Friday, March 11, 2016

Polish hostages murdered

"On this date in 1941, the Germans occupying Poland took revenge for the loss of an artist.

"Handsome Austrian-born silver screen luminary Igo Sym, whose silent film credits included roles opposite Marlene Dietrich and Lillian Harvey, had become a prominent fixture of the Warsaw stage when the Germans overran Poland in 1939.

"Sym collaborated with the German occupation: he worked manicured hand in glove with the Gestapo, even helping to entrap a former co-star.
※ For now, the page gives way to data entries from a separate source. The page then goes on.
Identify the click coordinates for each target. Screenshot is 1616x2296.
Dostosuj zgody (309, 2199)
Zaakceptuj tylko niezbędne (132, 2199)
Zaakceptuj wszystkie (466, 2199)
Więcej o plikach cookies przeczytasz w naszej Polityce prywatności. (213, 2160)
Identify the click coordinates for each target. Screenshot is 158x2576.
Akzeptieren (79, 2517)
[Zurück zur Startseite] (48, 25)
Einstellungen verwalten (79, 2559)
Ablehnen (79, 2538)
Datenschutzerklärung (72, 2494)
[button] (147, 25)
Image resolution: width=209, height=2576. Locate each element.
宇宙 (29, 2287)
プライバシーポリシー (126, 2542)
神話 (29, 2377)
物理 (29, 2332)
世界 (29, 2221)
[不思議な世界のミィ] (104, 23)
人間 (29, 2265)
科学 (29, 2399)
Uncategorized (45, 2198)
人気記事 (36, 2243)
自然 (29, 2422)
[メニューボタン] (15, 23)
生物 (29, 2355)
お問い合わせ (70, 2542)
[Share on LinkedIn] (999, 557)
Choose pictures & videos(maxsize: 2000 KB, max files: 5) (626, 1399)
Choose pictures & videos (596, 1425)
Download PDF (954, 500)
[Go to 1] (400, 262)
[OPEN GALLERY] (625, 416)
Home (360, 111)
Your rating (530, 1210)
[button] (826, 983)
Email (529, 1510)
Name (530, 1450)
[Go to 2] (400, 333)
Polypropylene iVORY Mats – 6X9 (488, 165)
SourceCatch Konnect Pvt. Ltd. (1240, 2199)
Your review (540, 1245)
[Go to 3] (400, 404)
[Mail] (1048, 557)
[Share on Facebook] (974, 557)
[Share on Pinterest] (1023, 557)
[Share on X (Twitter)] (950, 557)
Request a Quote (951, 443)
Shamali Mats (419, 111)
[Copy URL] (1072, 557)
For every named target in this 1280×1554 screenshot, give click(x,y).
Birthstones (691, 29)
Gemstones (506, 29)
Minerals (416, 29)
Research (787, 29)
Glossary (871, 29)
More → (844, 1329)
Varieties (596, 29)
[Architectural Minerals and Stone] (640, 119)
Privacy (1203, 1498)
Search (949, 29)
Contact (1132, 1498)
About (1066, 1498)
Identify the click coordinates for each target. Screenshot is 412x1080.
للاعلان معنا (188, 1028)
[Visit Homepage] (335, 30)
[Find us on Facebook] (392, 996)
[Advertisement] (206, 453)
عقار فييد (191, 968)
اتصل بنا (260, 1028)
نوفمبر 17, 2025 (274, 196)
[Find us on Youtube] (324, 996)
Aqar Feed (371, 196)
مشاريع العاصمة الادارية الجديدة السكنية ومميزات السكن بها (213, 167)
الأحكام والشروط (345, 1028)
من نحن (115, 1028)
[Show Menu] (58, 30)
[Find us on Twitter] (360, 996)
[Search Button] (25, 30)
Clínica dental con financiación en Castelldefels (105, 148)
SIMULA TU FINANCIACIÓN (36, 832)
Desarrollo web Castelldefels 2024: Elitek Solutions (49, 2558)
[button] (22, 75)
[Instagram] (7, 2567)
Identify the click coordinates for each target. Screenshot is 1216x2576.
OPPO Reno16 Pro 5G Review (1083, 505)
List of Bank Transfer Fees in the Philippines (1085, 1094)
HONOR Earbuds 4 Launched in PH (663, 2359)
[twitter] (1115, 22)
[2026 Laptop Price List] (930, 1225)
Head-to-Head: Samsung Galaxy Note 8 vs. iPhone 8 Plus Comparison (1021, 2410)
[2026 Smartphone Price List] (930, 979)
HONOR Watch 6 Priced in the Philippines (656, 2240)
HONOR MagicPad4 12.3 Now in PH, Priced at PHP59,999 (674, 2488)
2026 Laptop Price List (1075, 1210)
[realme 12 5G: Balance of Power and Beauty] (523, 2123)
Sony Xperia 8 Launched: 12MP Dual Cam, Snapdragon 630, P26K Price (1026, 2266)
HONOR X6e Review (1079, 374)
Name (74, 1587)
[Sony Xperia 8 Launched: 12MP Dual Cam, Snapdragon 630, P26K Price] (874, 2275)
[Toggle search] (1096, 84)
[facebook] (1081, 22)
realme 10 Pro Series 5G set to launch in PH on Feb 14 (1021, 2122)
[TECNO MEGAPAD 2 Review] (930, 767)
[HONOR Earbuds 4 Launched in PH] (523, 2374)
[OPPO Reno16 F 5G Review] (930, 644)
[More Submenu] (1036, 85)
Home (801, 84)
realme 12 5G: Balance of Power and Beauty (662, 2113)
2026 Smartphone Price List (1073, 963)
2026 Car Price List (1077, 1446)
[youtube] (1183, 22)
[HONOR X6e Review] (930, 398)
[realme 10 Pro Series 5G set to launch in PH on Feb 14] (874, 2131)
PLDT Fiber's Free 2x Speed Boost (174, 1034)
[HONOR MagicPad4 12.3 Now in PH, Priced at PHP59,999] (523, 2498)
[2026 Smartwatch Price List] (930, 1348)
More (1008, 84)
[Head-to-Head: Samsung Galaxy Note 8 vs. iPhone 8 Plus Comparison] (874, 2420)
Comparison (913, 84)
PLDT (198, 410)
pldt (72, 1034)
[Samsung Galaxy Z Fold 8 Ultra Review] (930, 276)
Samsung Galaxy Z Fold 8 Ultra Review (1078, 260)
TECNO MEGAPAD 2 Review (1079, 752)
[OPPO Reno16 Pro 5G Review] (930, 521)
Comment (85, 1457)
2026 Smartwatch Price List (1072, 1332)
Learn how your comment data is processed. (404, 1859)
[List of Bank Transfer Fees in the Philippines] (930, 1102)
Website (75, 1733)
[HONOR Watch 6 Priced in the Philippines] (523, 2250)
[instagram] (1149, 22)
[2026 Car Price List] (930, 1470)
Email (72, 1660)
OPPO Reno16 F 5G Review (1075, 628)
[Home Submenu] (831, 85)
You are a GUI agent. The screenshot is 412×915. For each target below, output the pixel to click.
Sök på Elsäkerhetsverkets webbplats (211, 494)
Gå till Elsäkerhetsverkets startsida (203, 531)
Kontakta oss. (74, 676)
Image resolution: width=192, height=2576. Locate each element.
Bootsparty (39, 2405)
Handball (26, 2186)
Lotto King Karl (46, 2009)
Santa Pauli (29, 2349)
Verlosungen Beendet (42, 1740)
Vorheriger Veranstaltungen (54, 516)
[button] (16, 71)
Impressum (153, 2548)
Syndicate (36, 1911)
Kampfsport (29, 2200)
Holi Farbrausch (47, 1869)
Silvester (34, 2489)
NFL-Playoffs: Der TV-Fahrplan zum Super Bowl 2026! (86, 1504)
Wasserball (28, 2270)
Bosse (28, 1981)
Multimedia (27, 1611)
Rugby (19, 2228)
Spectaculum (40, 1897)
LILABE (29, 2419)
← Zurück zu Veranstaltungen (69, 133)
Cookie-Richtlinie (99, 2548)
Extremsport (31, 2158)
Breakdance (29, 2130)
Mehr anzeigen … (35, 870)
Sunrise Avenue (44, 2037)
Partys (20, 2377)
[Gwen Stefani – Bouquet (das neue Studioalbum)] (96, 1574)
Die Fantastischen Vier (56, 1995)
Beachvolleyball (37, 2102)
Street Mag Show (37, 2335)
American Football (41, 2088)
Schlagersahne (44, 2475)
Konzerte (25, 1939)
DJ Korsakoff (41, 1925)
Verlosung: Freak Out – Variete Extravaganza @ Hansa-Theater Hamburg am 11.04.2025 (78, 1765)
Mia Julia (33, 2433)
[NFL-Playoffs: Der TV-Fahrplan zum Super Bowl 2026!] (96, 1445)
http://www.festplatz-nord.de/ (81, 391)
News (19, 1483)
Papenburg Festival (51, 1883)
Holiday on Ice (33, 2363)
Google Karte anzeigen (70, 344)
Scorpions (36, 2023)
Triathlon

"This attracted the hostility of the Polish underground, which secretly condemned him to death — and executed that sentence on the morning of March 7, 1941, with a knock at Sym’s apartment door and a sudden 9 mm pistol.

"In punishment for this gesture of national defiance, all of Warsaw was clapped under a harsh curfew and dozens of hostages seized as surety for the public’s promptly rendering the actor’s murderers for punishment. But the assassins were not so delivered: in revenge, the Germans executed 21 hostages at the nearby village of Palmiry.* Two University of Warsaw professors were among those hostages, biologist Stefan Kopec and historian Kazimierz Zakrzewski."

* Palmiry had the sorrow to host numerous similar mass-executions during the German occupation of Warsaw. Over 2,000 bodies have been recovered from the site.